Sui record da battere

“I record a me non interessano. Non mi serve paragonarmi a cosa farà un altro atleta 50 anni prima o 50 anni dopo. Mi interessa confrontarmi con il mio avversario in pista in quel momento. E poi c’è il discorso del tempo personale, rispetto alla posizione, ai miei obiettivi e ai miei standard. Noi ci alleniamo tantissimo per abbattere qualche secondo. Però è una cosa che mi piace molto: sai che non hai possibilità di errore, che un centesimo o perfino un millesimo fa la differenza tra una vittoria e una sconfitta. Sei sempre sotto pressione, e a me questa cosa piace. Ovviamente c’è anche l’altro lato della medaglia: mi piacerebbe avere più gare, più momenti di gara, come può essere una stagione di calcio o di basket, ma ha anche il suo fascino”.

Il cambio tra Patta e Tortu.


Sull’atletica italiana

“L’atletica sta andando molto bene come sport. Non è più solo il caso di uno-due atleti ma è la squadra che sta ottenendo risultati ed è una cosa che a me fa molto piacere, perché è il movimento che sta portando interesse su tutto il mondo dell’atletica, che merita di essere seguito, perché è uno sport che porta tante specialità diverse. Copre tutti i gusti”.

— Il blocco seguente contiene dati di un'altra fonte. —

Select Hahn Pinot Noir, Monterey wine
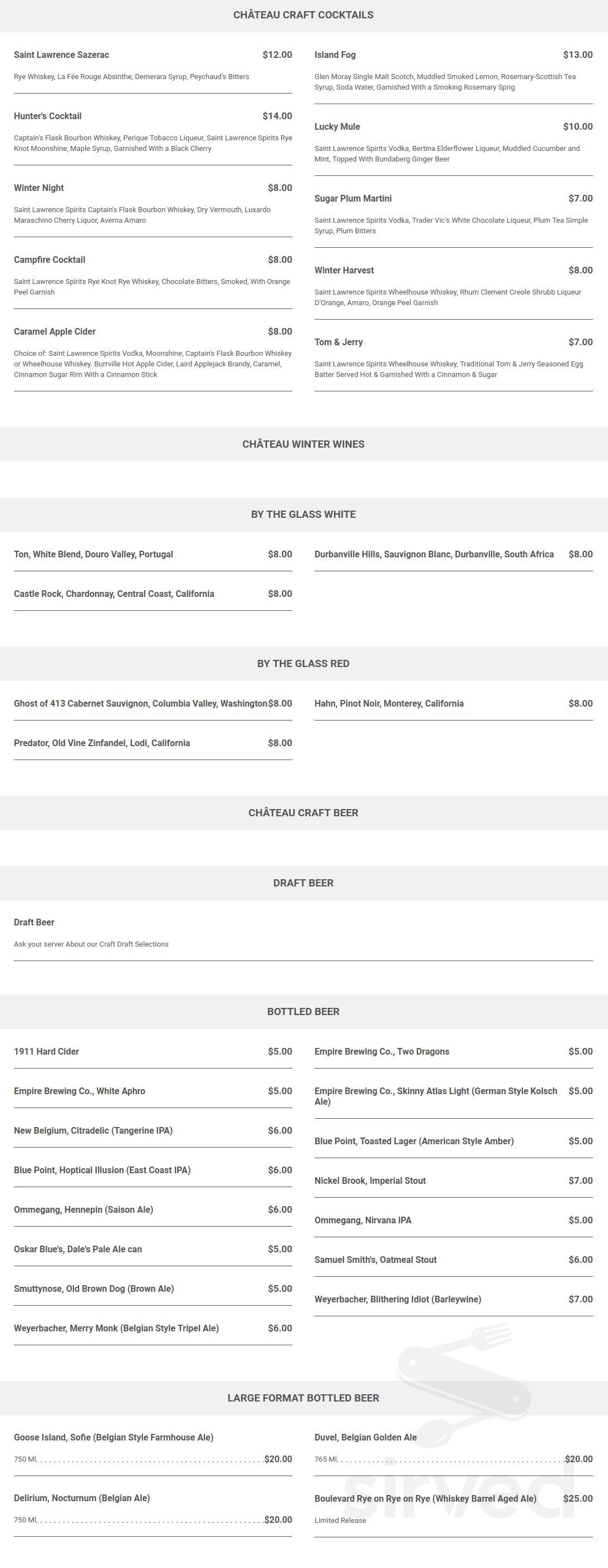The width and height of the screenshot is (608, 1568). click(x=389, y=704)
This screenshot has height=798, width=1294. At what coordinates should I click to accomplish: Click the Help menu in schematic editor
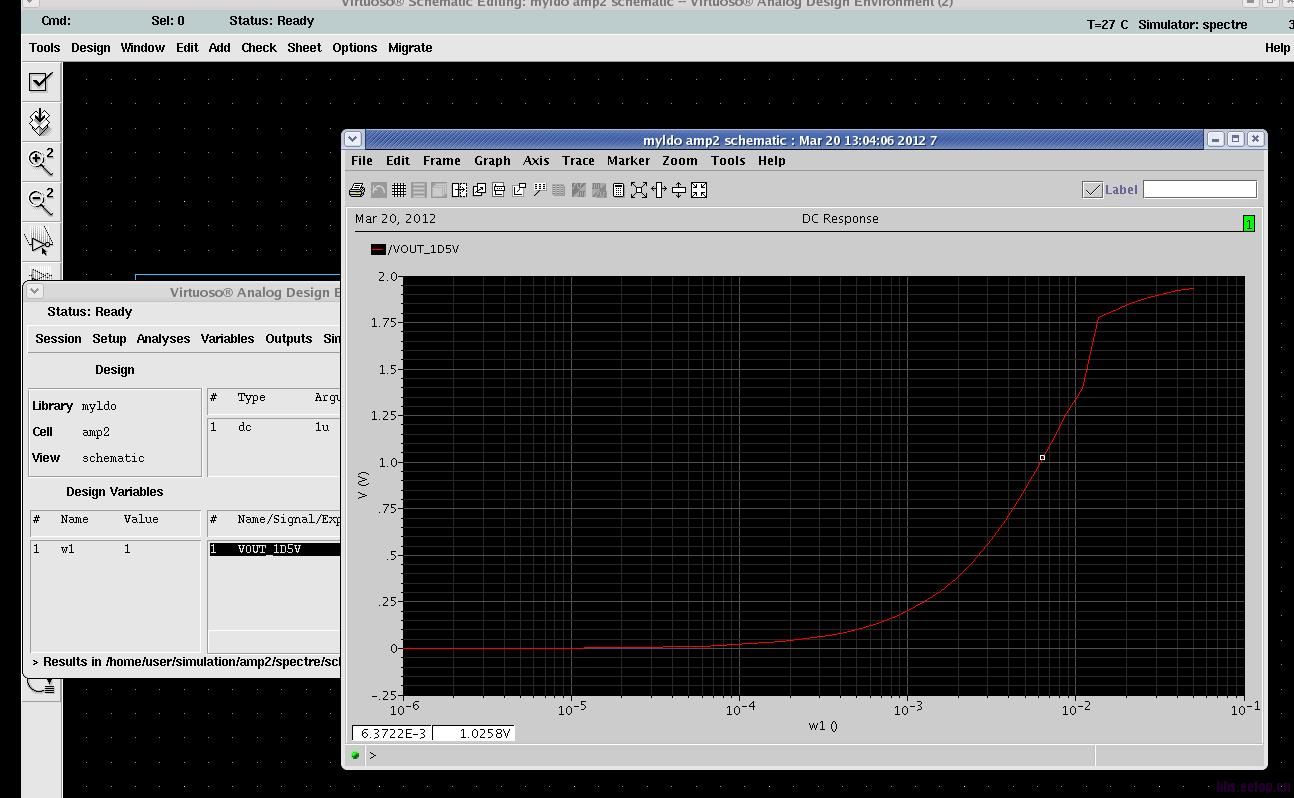tap(1277, 48)
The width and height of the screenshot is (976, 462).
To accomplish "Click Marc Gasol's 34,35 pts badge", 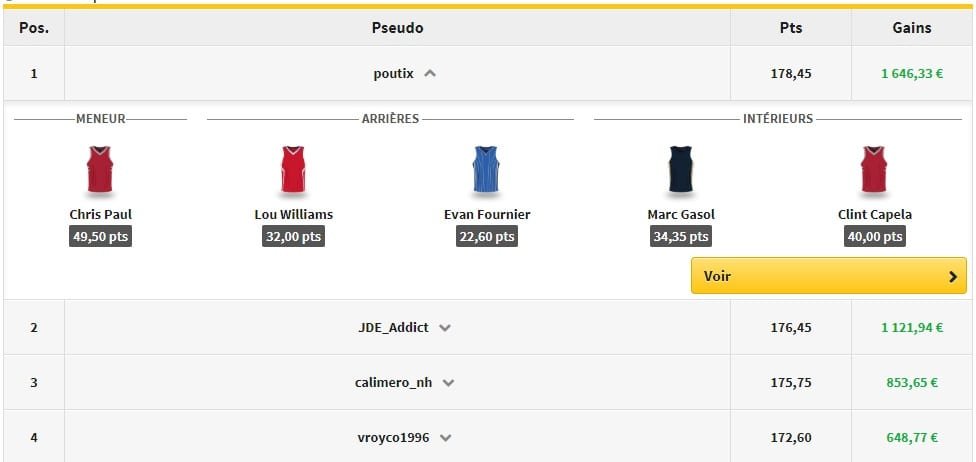I will [x=681, y=237].
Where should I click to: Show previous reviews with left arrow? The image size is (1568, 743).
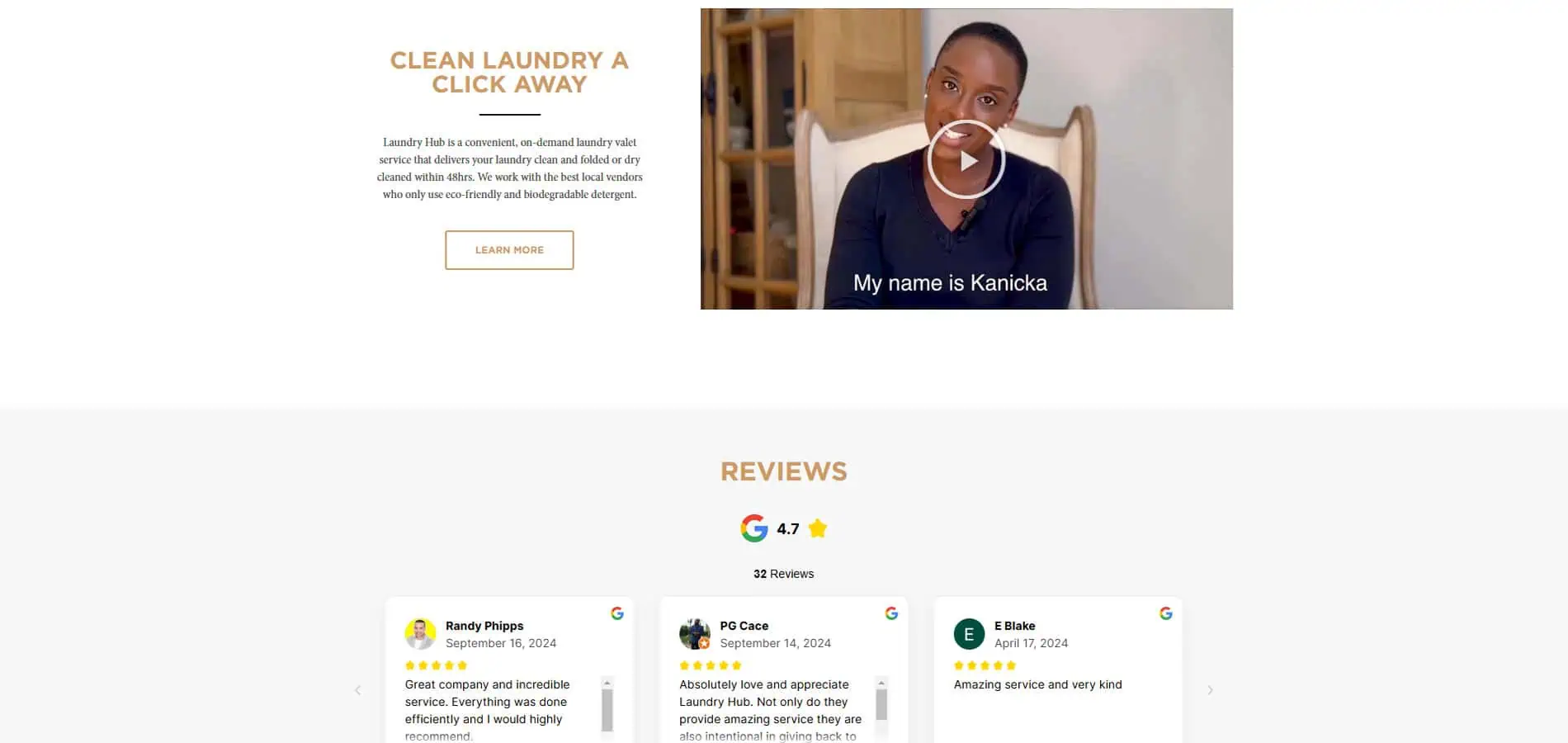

Sulla svolta della carriera

“Se devo immaginare un momento che mi ha cambiato la carriera, è stato entrare nelle Fiamme Gialle della Guardia di Finanza, perché puoi vivere la tua passione da professionista. Ti cambia il modo di vivere, di ragionare. Entri in una nuova dimensione”.

Sul mare all’orizzonte

“Nel futuro mi vedo al mare. Al mare sto bene, e mi immagino di vivere lì, non so bene dove. Parlando con un mio amico poi, avevamo anche noi la voglia di fare qualcosa di itinerante. Ovviamente non ora, ma in futuro, tra tanti anni. Un po’ un ‘seguire l’estate’, in tanti posti diversi”.

La puntata di “Un salto da” su Filippo Tortu sarà disponibile a partire da domani, mercoledì 29 gennaio, sui canali Spotify e YouTube del progetto.